Plinio, ya impaciente por la tardanza del Faraón y don Lotario, miró al reloj y volvió los ojos sobre aquella multitud de mesas. Tras las vidrieras se veía el scalextric de la glorieta de Atocha, y sobre él los coches parecían gusanos de luz. Dos chicas modestas, que olían a cocina, tomaban café en una mesa cercana y se hablaban con caras de mucha lástima. Entre las ventanas del local había hornacinas con cactus verdes de dudoso gusto. Abundaban las parejas de novios tristones con sus tazas o botellas sobre la mesa. Un camarero arrastraba los pies y hablaba solo. Novillo estaba enfrascado en la lectura del periódico. Y movía el papel sobre la mesa con movimientos precisos de marquetero. Plinio llamó al camarero y pagó la cuenta ante la impasibilidad del funcionario. No le extrañó. Cansado del local y la compañía decidió esperar en la puerta a sus amigos, pero aparecieron en aquel momento. Se puso de pie, recordó a Novillo la reunión del día siguiente, volvió a prometerle guardar su secreto, y con paso leve y ademán de ceñirse el correaje que se quedó en Tomelloso, fue hacia los que entraban.

– Venga, Manuel, que tenemos un taxi esperando -le dijo el Faraón con aire grave,

– ¿Qué pasa? -consultó a don Lotario con los ojos.

Éste hizo un gesto ambiguo, también con mucha seriedad.

– Tú vente -insistió el Faraón-, que la cosa se pone brava.

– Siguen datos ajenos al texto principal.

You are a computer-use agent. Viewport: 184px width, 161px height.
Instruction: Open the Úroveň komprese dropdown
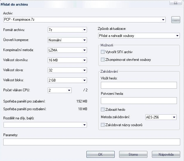point(67,40)
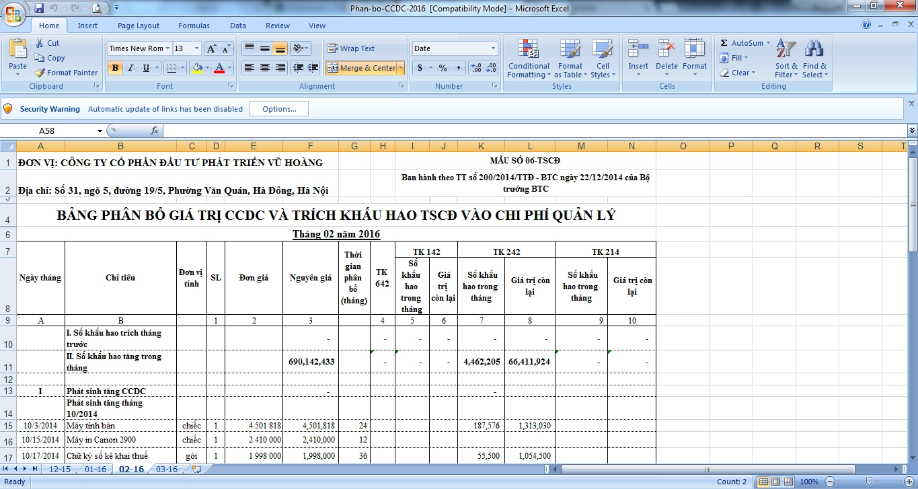918x489 pixels.
Task: Toggle Merge & Center on selection
Action: [362, 68]
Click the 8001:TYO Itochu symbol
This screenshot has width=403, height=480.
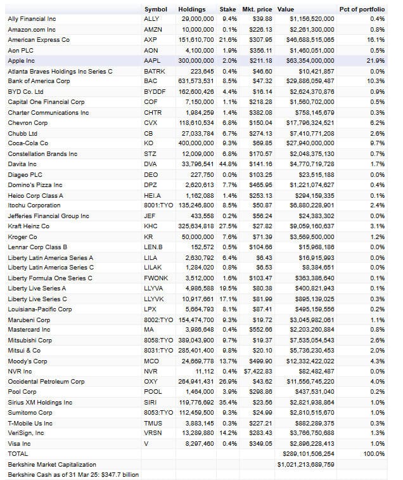(x=158, y=205)
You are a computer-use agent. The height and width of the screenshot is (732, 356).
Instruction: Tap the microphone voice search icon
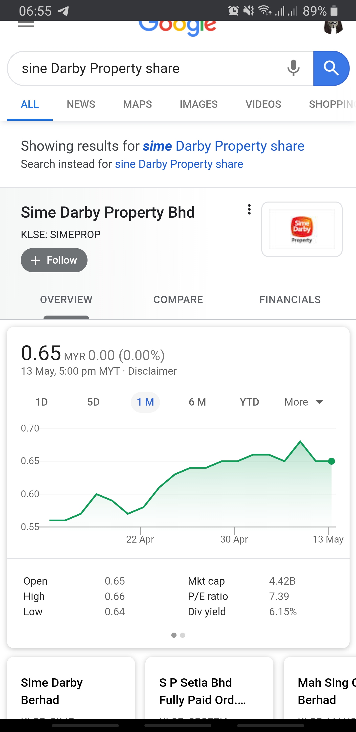pos(293,68)
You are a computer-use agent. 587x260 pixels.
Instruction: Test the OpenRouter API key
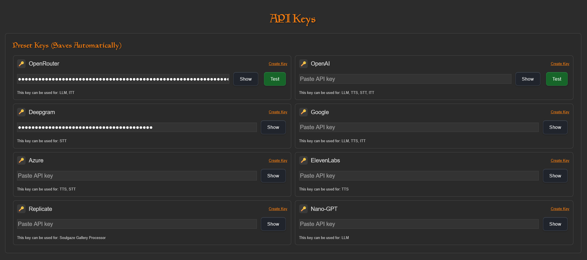tap(275, 79)
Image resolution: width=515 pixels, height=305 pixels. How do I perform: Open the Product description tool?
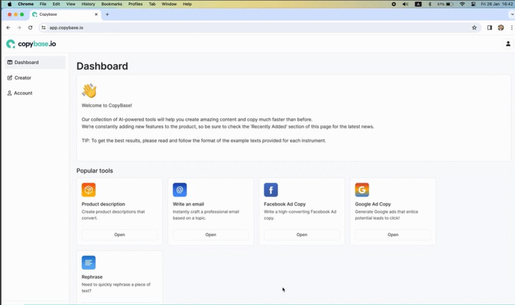[x=119, y=234]
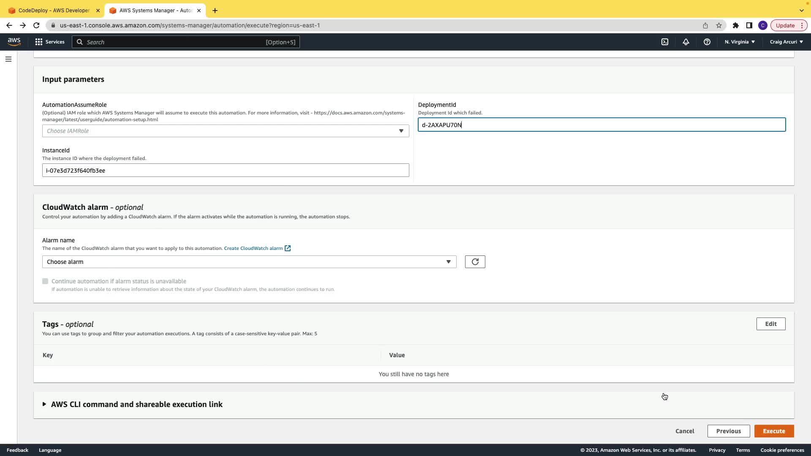Open the AWS CloudShell icon
The height and width of the screenshot is (456, 811).
(x=665, y=42)
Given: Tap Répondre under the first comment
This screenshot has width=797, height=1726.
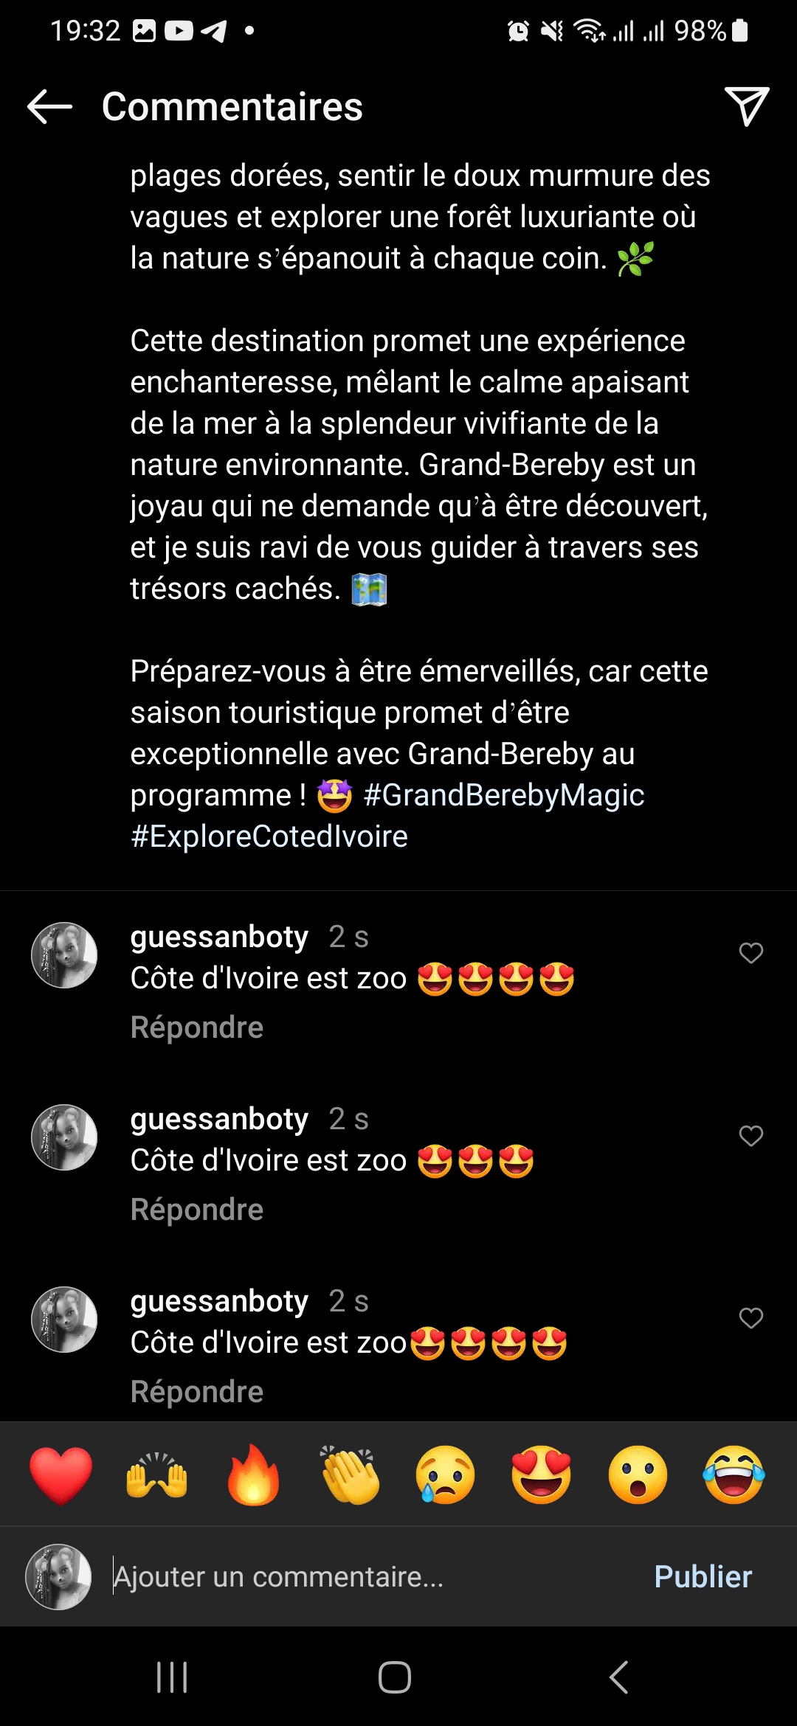Looking at the screenshot, I should click(197, 1027).
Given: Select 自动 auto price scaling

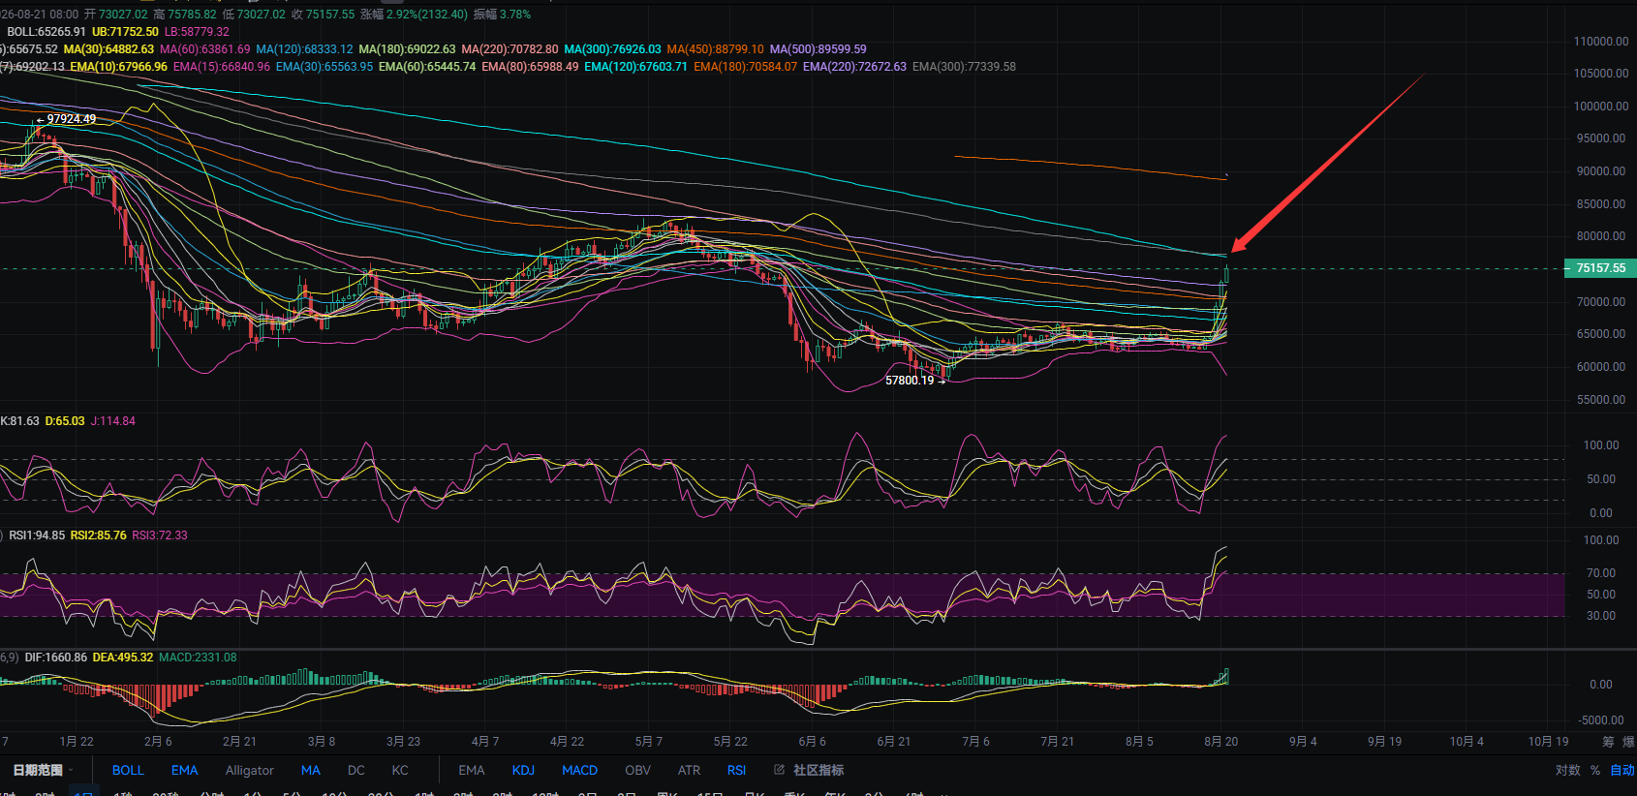Looking at the screenshot, I should (x=1622, y=770).
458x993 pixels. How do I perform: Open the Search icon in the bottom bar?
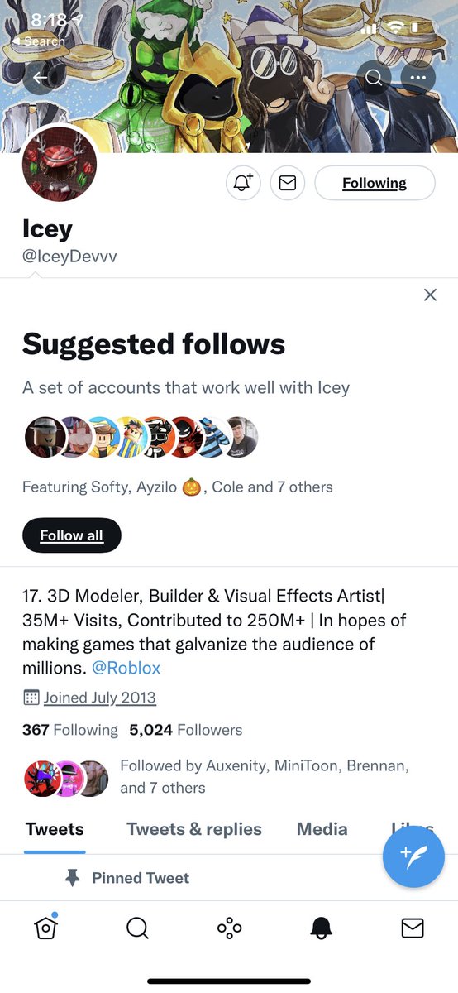137,928
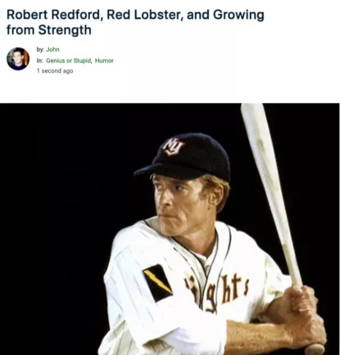The height and width of the screenshot is (355, 340).
Task: Open author John's profile link
Action: tap(53, 50)
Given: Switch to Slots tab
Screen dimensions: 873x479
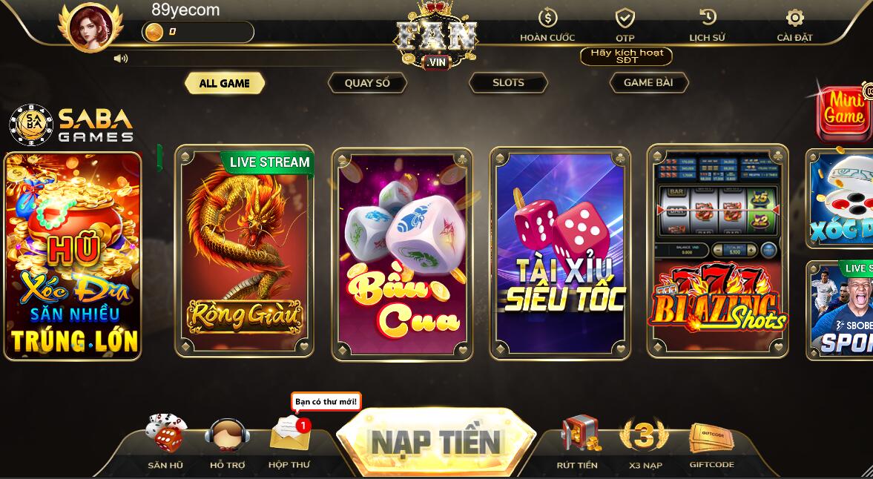Looking at the screenshot, I should tap(508, 83).
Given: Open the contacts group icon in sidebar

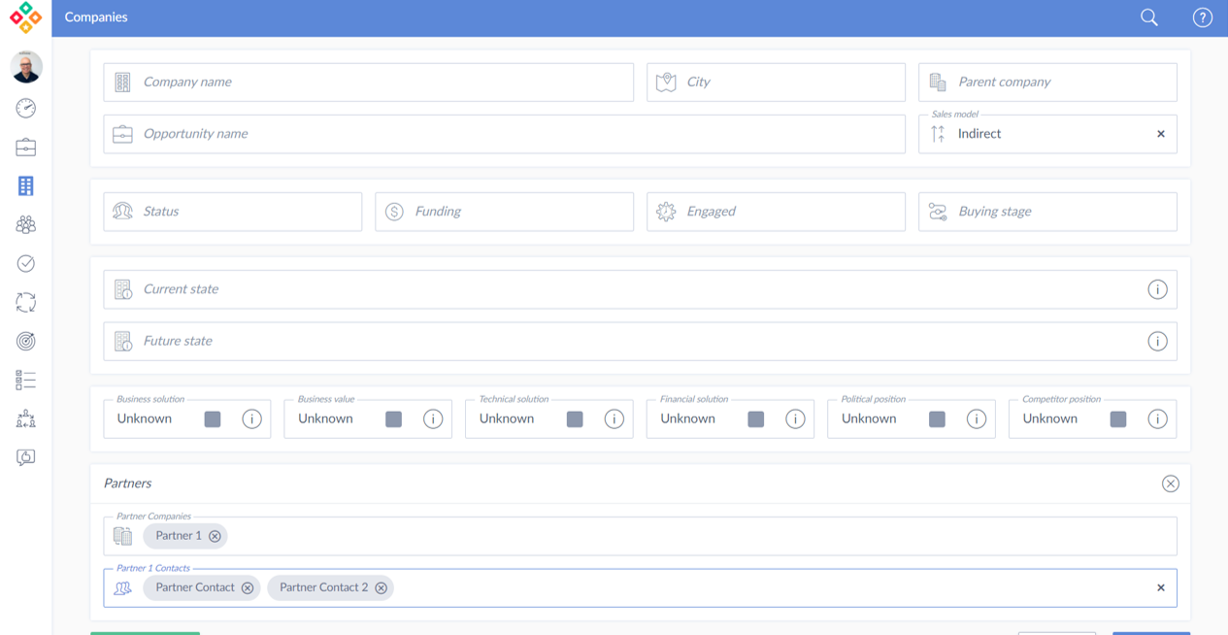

Salieron, se metieron en el coche, y quedaron callados. El taxista, como nada decían, preguntó:

– ¿Dónde vamos, señores?

– A un restaurante bueno que esté muy cerca del teatro Martín, que tenemos ganas de ver una gavilla de piernas- y soltó, coreado por don Lotario, la risa a todo trapo.

– Vaya, ya estamos con las bromas -comentó el Jefe-. Bueno, ¿qué pasa en Villa Esperanza?

– Te doy mil duros, Manuel, si adivinas quién vive en ese chalet -le retó Antonio, el corredor.

Plinio hizo un gesto de duda.

– No hay forma de que te lo imagines, macho. Dígaselo usted, don Lotario, por si cree que es otra broma.

– Allí vive, Manuel, nuestra paisana doña María de los Remedios la Barona, la que vino junto a ti en el coche de línea. Fíjate si este mundo es un comino.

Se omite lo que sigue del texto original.